Dancing on the Head of a Pin

There is a legend of St Thomas Aquinas asking "How many angels can dance on the head of a pin?" At this blog we ask all questions dealing with our faith and spirituality. Some are down to earth, rubber meets the road questions, while others are more lofty...like, how many angels can dance on the head of a pin?

Wednesday, October 05, 2005

God and Job (not the person...occupation)

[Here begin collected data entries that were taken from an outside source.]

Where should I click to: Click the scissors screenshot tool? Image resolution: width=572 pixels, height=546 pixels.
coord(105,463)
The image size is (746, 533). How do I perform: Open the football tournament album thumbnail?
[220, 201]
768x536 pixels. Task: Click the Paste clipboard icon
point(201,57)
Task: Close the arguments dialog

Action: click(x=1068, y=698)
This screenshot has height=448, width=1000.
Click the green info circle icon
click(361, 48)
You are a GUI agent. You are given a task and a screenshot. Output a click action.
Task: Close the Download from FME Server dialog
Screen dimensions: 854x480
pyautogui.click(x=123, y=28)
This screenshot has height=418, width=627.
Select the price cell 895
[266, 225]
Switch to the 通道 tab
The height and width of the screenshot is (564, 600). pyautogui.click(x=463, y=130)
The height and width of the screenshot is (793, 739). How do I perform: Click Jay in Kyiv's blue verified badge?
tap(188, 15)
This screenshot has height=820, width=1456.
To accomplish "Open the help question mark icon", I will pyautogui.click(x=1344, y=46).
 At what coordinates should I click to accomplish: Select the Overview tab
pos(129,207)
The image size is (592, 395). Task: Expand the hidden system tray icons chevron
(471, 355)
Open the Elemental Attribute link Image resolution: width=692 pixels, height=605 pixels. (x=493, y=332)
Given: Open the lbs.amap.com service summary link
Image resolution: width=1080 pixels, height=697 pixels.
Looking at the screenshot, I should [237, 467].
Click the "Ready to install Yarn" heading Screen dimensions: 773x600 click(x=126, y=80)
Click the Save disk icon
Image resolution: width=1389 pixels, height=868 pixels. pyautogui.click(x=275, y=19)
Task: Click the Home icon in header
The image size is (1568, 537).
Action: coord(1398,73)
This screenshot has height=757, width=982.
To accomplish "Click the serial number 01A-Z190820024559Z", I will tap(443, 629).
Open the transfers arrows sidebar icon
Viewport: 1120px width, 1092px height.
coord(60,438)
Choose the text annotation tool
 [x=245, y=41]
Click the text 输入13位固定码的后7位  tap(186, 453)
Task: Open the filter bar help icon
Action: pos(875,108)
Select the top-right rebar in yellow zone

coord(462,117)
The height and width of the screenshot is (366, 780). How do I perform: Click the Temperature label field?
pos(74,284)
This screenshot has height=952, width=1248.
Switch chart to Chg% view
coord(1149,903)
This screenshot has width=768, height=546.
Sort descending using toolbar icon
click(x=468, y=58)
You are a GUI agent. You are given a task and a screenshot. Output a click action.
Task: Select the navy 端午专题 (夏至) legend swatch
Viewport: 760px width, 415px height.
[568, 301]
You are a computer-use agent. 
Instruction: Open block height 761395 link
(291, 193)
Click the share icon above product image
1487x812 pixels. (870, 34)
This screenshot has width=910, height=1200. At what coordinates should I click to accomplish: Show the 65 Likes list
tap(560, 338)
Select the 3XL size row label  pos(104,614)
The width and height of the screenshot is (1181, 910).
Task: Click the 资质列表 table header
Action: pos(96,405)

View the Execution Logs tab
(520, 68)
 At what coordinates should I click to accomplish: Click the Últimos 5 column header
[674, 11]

Dancing on the Head of Pin is not a political blog. There are many political blogs on the net and there are many religious/political and many Episcopal/poliltical blogs out here. If you want to take a look at some, just hit the "Random" link on the "Blogging Episcopalians" box to the right, and you're bound to find some in two or three clicks. This is not a political blog for many reasons. Among them being the fact that the aim of this blog is to provide daily (or sometimes daily) thoughts and news for the people of St Michael's and all the internet world. Also, politics is a messy arena. Most of us have political views without knowing the details of any given political situation; myself included. So we will not pontificate on what the President or anyone else is doing right or wrong based on a soundbite on the evening news or some other blog. That is not fair. That being said, Judge Roberts made an interesting statement during his confirmation hearings. He said "My faith and my religious beliefs do not play a role in judging. When it comes to judging, I look to the law books and always have. I don't look to the Bible or any other religious source." This is not a partisan commentary, but a broad political one. Politicians on both sides have been accused of bringing their religion into politics. JFK concerned many Protestants because he was Catholic. Joe Lieberman, a Jew, said he would try not to work on the Sabbath as president. George W. Bush has made many comments about faith and prayer. But when asked how their religious views would influence their decision making, all politicians (to my knowledge) make some reference to governing for all people and not letting one aspect of faith dictate or determine their positions. Essentially what Judge Roberts said earlier in this post. You may remember John Kerry saying emphatically that personally he is not a fan of abortion, but that is the law. And we know of many Roman Catholic Dioceses that have refused communion to those who publically support abortion. In 215, the Bishop of Rome - Hippolytus - composed the Apostolic Tradition in which we see the liturgies of baptism and the Eucharist from the early Church. What is interesting is how Hippolytus (and by extension the church) prohibited certain occupations to be included in the Christian life.
They will inquire concerning the works and occupations of those are who are brought forward for instruction. 2If someone is a pimp who supports prostitutes, he shall cease or shall be rejected. 3If someone is a sculptor or a painter, let them be taught not to make idols. Either let them cease or let them be rejected. 4If someone is an actor or does shows in the theater, either he shall cease or he shall be rejected. 5If someone teaches children (worldly knowledge), it is good that he cease. But if he has no (other) trade, let him be permitted. 6A charioteer, likewise, or one who takes part in the games, or one who goes to the games, he shall cease or he shall be rejected. 7If someone is a gladiator, or one who teaches those among the gladiators how to fight, or a hunter who is in the wild beast shows in the arena, or a public official who is concerned with gladiator shows, either he shall cease, or he shall be rejected. 8If someone is a priest of idols, or an attendant of idols, he shall cease or he shall be rejected. 9A military man in authority must not execute men. If he is ordered, he must not carry it out. Nor must he take military oath. If he refuses, he shall be rejected. 10If someone is a military governor, or the ruler of a city who wears the purple, he shall cease or he shall be rejected. 11The catechumen or faithful who wants to become a soldier is to be rejected, for he has despised God. 12The prostitute, the wanton man, the one who castrates himself, or one who does that which may not be mentioned, are to be rejected, for they are impure. 13A magus shall not even be brought forward for consideration. 14An enchanter, or astrologer, or diviner, or interpreter of dreamsb, or a charlatanc, or one who makes amulets, either they shall cease or they shall be rejected.
Now certainly there are historical and cultural reasons as to why many of these occupations are listed. The point of this post is to ask the question: The early church did not see Christianity as divisible between public and private arenas. Has it not become that and if so, what is the result? Of course it is easy for me to post this, I'm a priest. My job is my faith, or my faith is my job. If someone asks me if my religious views influence my decision making in my job, I or course say, YES.